Extracted entries =

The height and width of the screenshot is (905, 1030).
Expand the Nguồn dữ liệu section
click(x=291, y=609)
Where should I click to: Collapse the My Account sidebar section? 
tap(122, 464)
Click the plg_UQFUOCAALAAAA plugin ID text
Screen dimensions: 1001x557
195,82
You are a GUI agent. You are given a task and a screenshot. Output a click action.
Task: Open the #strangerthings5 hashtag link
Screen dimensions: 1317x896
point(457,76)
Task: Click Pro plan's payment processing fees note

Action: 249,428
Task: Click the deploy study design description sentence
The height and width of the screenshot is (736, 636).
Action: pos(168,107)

---

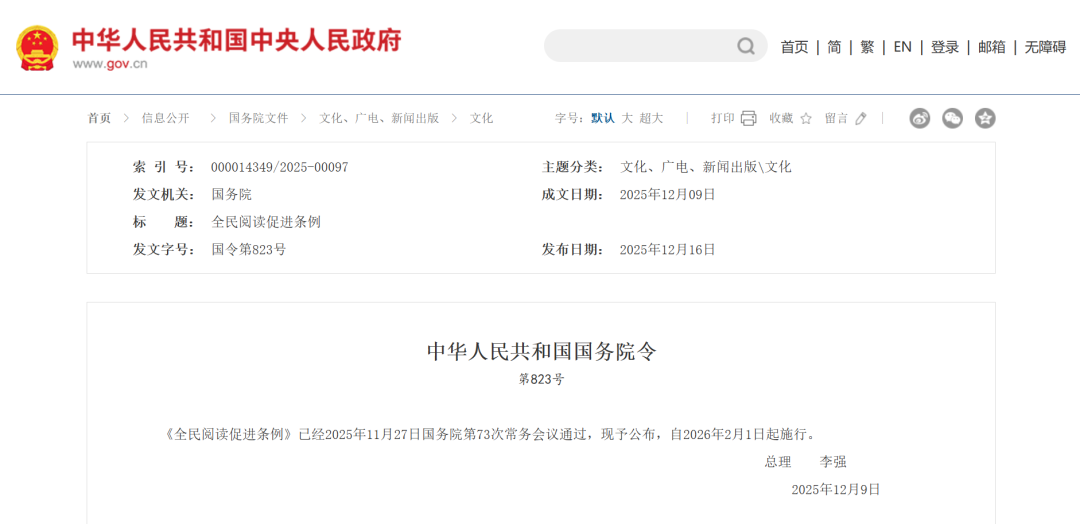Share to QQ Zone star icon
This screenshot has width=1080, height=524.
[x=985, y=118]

--

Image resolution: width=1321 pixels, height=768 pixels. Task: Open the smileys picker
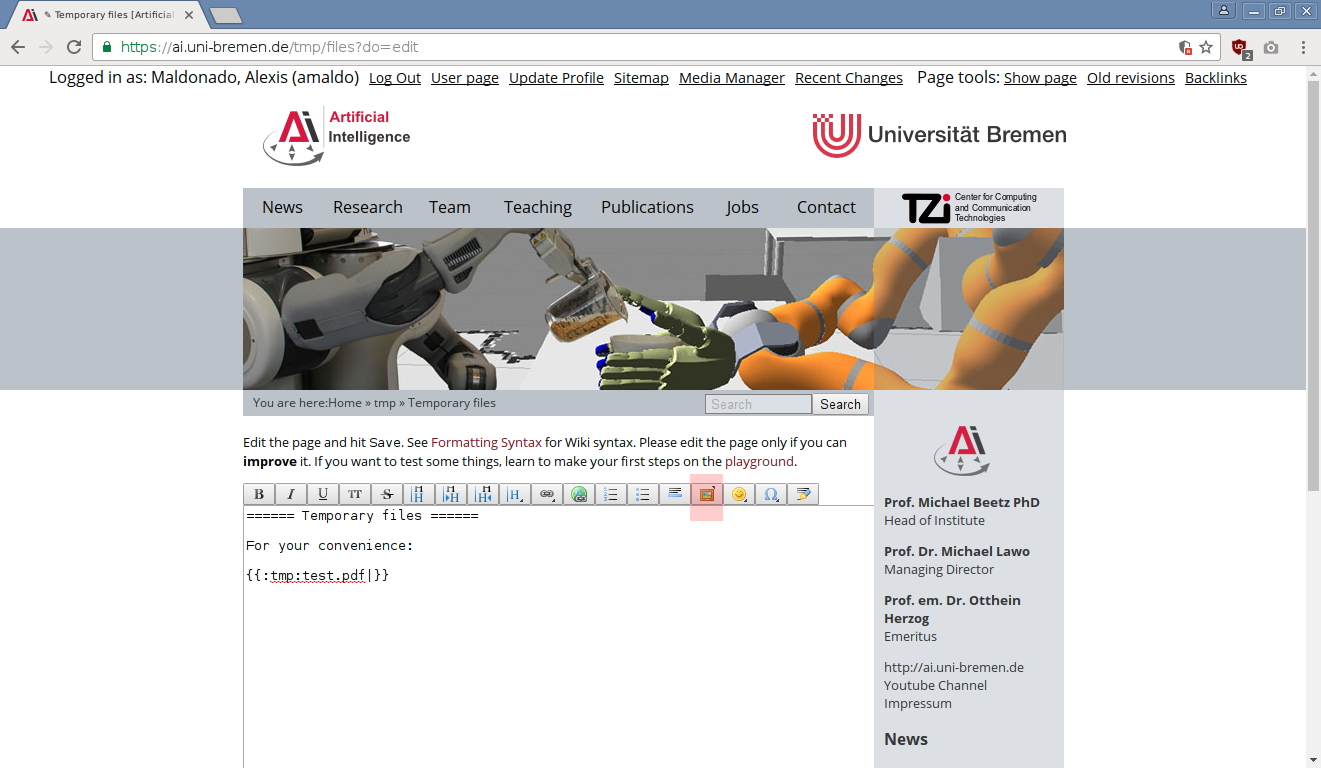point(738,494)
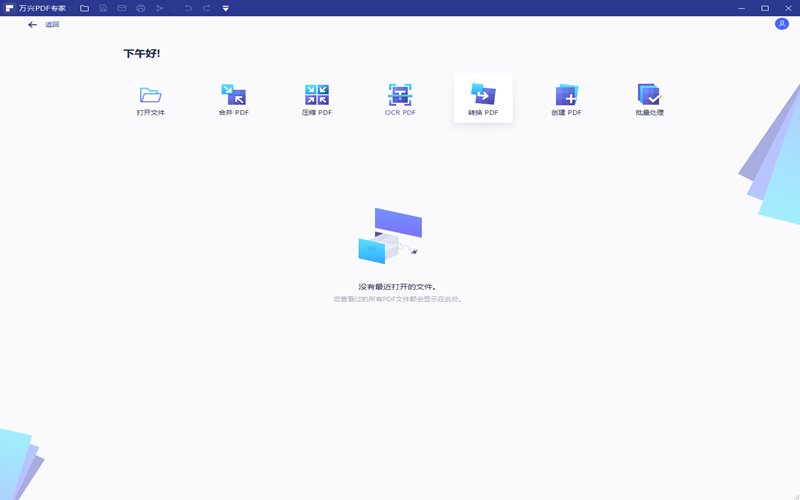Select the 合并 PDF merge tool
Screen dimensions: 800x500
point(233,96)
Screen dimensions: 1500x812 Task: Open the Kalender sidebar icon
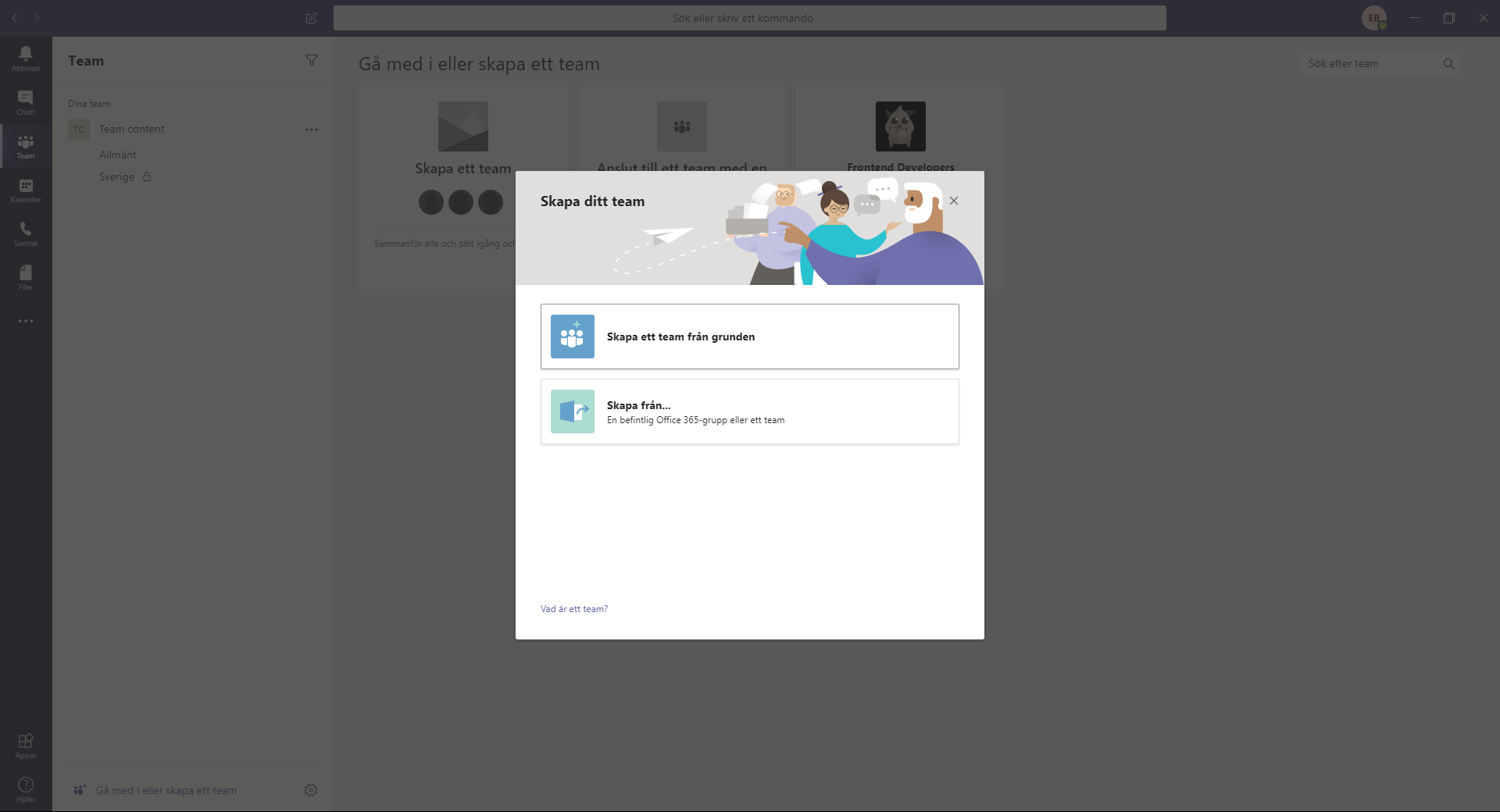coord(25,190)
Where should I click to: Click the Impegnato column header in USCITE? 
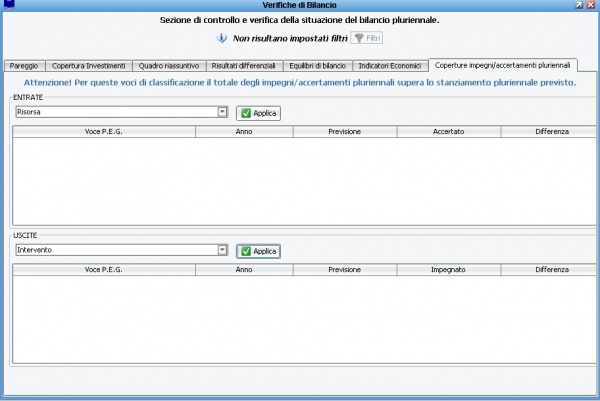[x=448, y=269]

Exercise = Copy the lines from the one containing "Where should I click to: Collapse" through the one containing "Action: pos(168,107)", replacing "hashtag link" with "trending link" and changing nothing else.

Solution to this exercise =
Where should I click to: Collapse the My Account sidebar section? 
tap(122, 464)
Click the plg_UQFUOCAALAAAA plugin ID text
Screen dimensions: 1001x557
195,82
You are a GUI agent. You are given a task and a screenshot. Output a click action.
Task: Open the #strangerthings5 trending link
Screen dimensions: 1317x896
point(457,76)
Task: Click Pro plan's payment processing fees note

Action: 249,428
Task: Click the deploy study design description sentence
The height and width of the screenshot is (736, 636).
Action: pos(168,107)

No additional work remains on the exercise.